Mr. Taylor told the court that the British citizen and Sierra Leonean diplomat who collaborated with Revolutionary United Front (RUF) rebels in Sierra Leone did so through a company operating in Monrovia called Red Deer International. According to Mr. Taylor, when security forces raided the premises of the Red Deer International company, they discovered several items which, intelligence sources suggested, were for use by RUF rebels.
“We saw some suits of uniform, military uniform, the police seized hand-held walkie talkies, the Government of Sierra Leone was fully briefed about what was going on,” Mr. Taylor said.
Mr. Taylor said the arrested persons were in touch with certain individuals who were connected to the RUF.
Mr. Taylor has been accused of providing support to RUF rebels in Sierra Leone through the supply of arms and ammunition. The prosecution has also alleged that he helped RUF rebels plan attacks on civilian populations in Sierra Leone. Mr. Taylor has denied these allegations.
In his testimony today, Mr. Taylor went through a list of steps he took to assure Sierra Leone and the international community that he was not supporting RUF rebels and that he wanted a peaceful end to the conflict in Sierra Leone.
On May 5 1998, Mr. Taylor said he wrote a letter to the United Nations Secretary General denying allegations by the Nigerian Ministry of Defense that he was involved in the conflict in Sierra Leone.
On June 24 1998, Mr. Taylor sent a delegation to meet with former Sierra Leonean president Ahmed Tejan Kabbah, a step Mr. Taylor called a “diplomatic move to assure your neighbor that these are just false allegations and there is no need to worry.”
President Tejan Kabbah also attended Liberia’s independence celebrations in Monrovia on July 26, 1998. Mr.

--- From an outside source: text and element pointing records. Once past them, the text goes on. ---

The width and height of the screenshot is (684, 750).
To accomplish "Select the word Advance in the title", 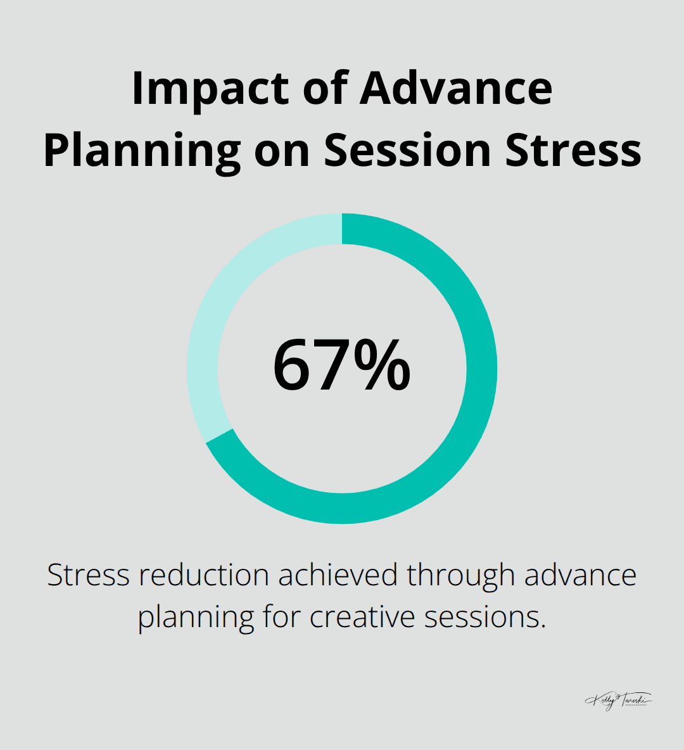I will pyautogui.click(x=456, y=89).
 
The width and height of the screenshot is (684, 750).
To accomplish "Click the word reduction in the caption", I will pyautogui.click(x=205, y=575).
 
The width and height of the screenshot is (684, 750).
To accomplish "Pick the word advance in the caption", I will pyautogui.click(x=580, y=575).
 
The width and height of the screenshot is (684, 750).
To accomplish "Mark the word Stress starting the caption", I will pyautogui.click(x=89, y=575).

Taylor said this move by President Kabbah proved that there was no animosity between the two leaders.
“If this conflict was so serious, Kabbah would not have visited me. Presidents at war with each other will not pay visits,” Mr. Taylor said.
On December 28 1998, Mr. Taylor said he issued a statement asking for the establishment of a commission of inquiry to look into allegations of Liberian involvement in the conflict in Sierra Leone and he asked the government of Sierra Leone to be part of a joint patrol to monitor the Sierra Leone-Liberian border.
On January 6 1999, Mr. Taylor sent a letter to the United Nations Security Council saying that Liberia wanted normalcy in its relationship with Sierra Leone and asking for the deployment of United Nations personnel along the border between the two countries.
When the January 1999 rebel invasion of Sierra Leone’s capital Freetown took place, Mr. Taylor declared a unilateral ceasefire on behalf of the RUF rebels. The prosecution has alleged that Mr. Taylor helped the RUF rebels to plan the January 1999 invasion of Freetown. Mr. Taylor has denied these allegations.
Asked by his defense counsel Courtenay Griffiths why he took the lead to declare a ceasefire on behalf of the RUF in January 1999, Mr. Taylor said that “Liberia, Cote D’Ivoire and Ghana are charged with the responsibility of engaging the RUF and the junta. I am the point guard, so to speak, on this effort, the contacts are being made by me. Why? This time Sam Bockarie has already been to Liberia for the first time, the second time, and has come through the third time. So it is obvious that these contacts are being made and the information shared with my colleagues.”
Mr. Taylor said he was actively involved in efforts to get President Tejan Kabbah and RUF leader Foday Sankoh to the negotiating table which ended with the signing of a peace agreement between the Government of Sierra Leone and the RUF in the Togolese capital, Lome, in June 1999.
Mr. Taylor’s testimony continues tomorrow.